FIGURE 3 | Wet abrasion testing results of Formulas 1 through 3.
FIGURE 4 | Dry abrasion testing results of Formulas 1 through 3.
As can be seen in Figures 3 and 4, the Formulas 1 through 3 demonstrate excellent burnish resistance via two different matting agent approaches. The coatings show a gloss increase of less than 5 gloss units for Wet Abrasion Test Method One. Also, the coatings show a gloss increase of 12.2 gloss units or less for Dry Abrasion Test Method Two.
Burnishing of matte coatings occurs when the coating is effectively polished (increased gloss) in the course of its use, leading to undesirable variations in gloss across the coating surface. One mode that this occurs includes the loss of the matting agent at the surface, leaving a local region of binder rich coating that is more susceptible to polishing.

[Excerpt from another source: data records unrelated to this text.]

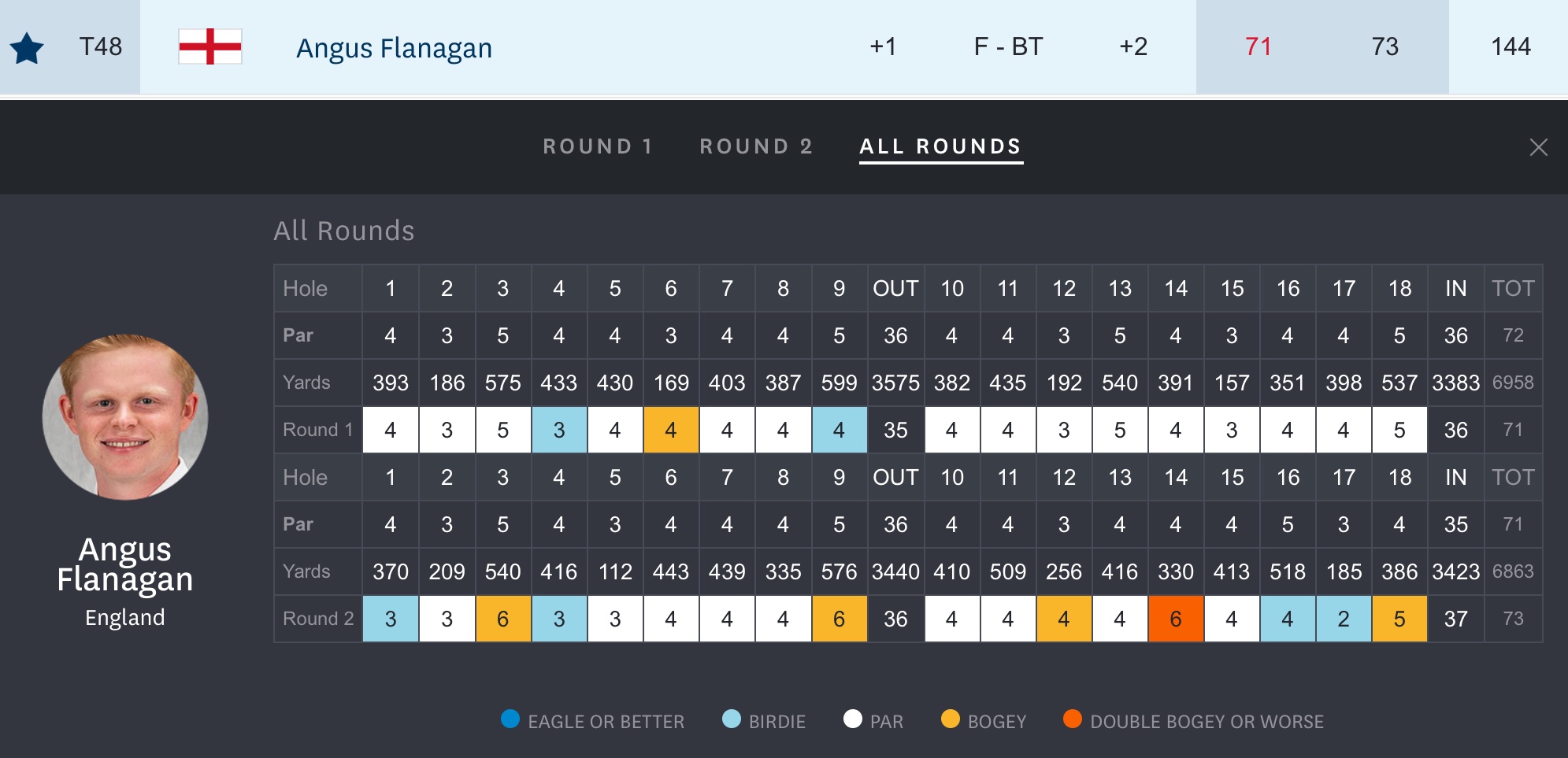
Task: Close the scorecard panel with X
Action: click(1538, 147)
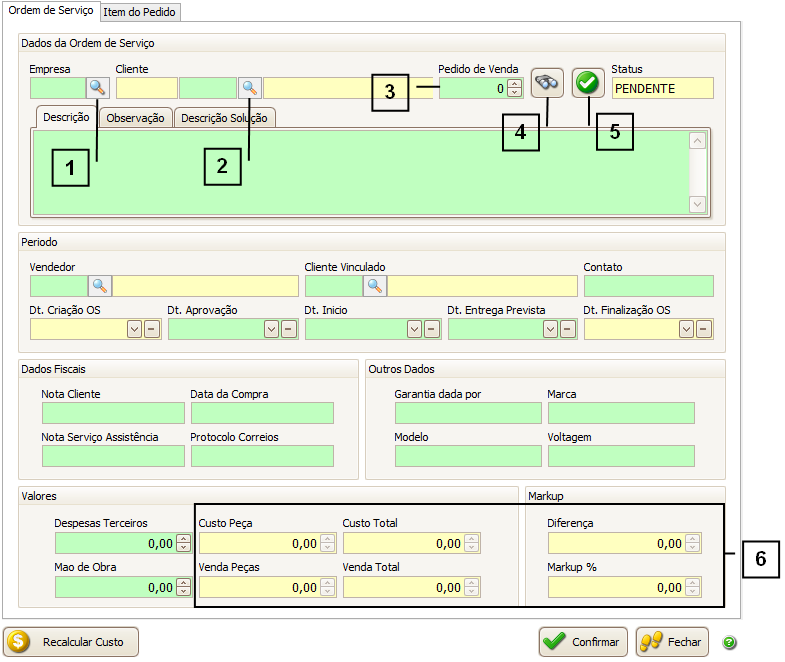
Task: Click the Cliente magnifier search icon
Action: click(x=249, y=88)
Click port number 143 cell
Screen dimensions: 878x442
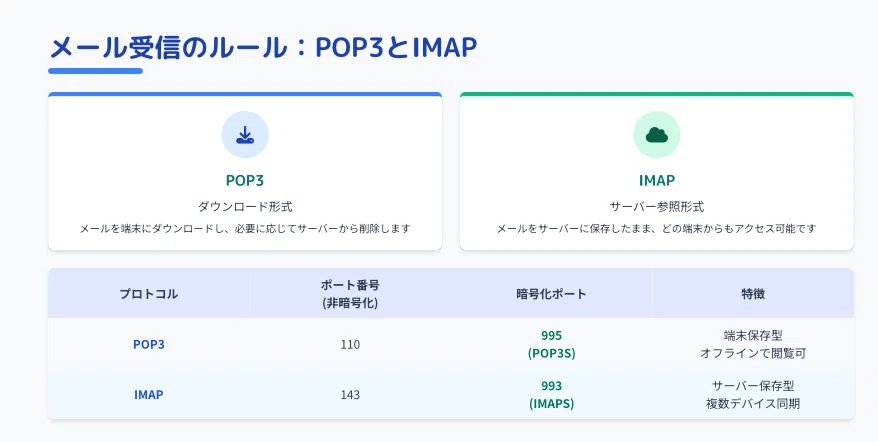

The use of an amine functional group on the silica particles provides a means for covalent bonding of the matting agent and the coating binder. It is hypothesized that covalent bonding of the matting agent provides a greater barrier to remove the matting agent from the coating. If the matting agent persists in the coating surface there is less formation of localized binder rich region that would be susceptible to polishing, thus creating a burnish resistant surface. In the polysiloxane/silica dispersion another mode of burnish resistance is employed. The polysiloxane resin has been used in high gloss clearcoats as a means of scratch resistance. It is hypothesized that the while the micron sized silica provides a textured surface for light scattering for a matte appearance, the polysiloxane resin is providing scratch or polishing resistance, thus enabling minimal changes in gloss during testing or use. This method showed exceptional burnish resistance with almost no change in gloss during testing.
Conclusions
Two separate methods for achieving burnish resistance coatings have been demonstrated herein. Amine functional silica is an approach that fits easily into existing manufacturing processes and provides desirable burnish resistance. The polysiloxane/silica dispersion delivers exceptional burnish resistance but requires a more complicated process to manufacture.
Acknowledgements
Thank you to all of those that helped with this work in some way. A special thanks to Rich Winters who contributed to the polysiloxane/silica dispersion approach. Additional contributors to this article include Lawrence Anderson and Stephen Thomas, PPG Coatings Innovation Center, Allison Park, Pennsylvania; and Shantilal Mohnot, PPG Monroeville Business and Technology Center, Monroeville, Pennsylvania.
References
1 Moravek, S. J.; Mohnot, S.; Thomas, S. J. Methods of Improving Burnish Resistance Using Curable Film-Forming Compositions Demonstrating Burnish Resistance and Low Gloss. U.S. Patent 9,969,900. May 15, 2018.
2 Moravek, S. J.; Anderson, L. G. Curable Film-Forming Compositions Demonstrating Burnish Resistance and Low Gloss, and Methods of Improving Burnish Resistance of a Substrate. U.S. Patent 10,093,829. Oct. 9, 2018.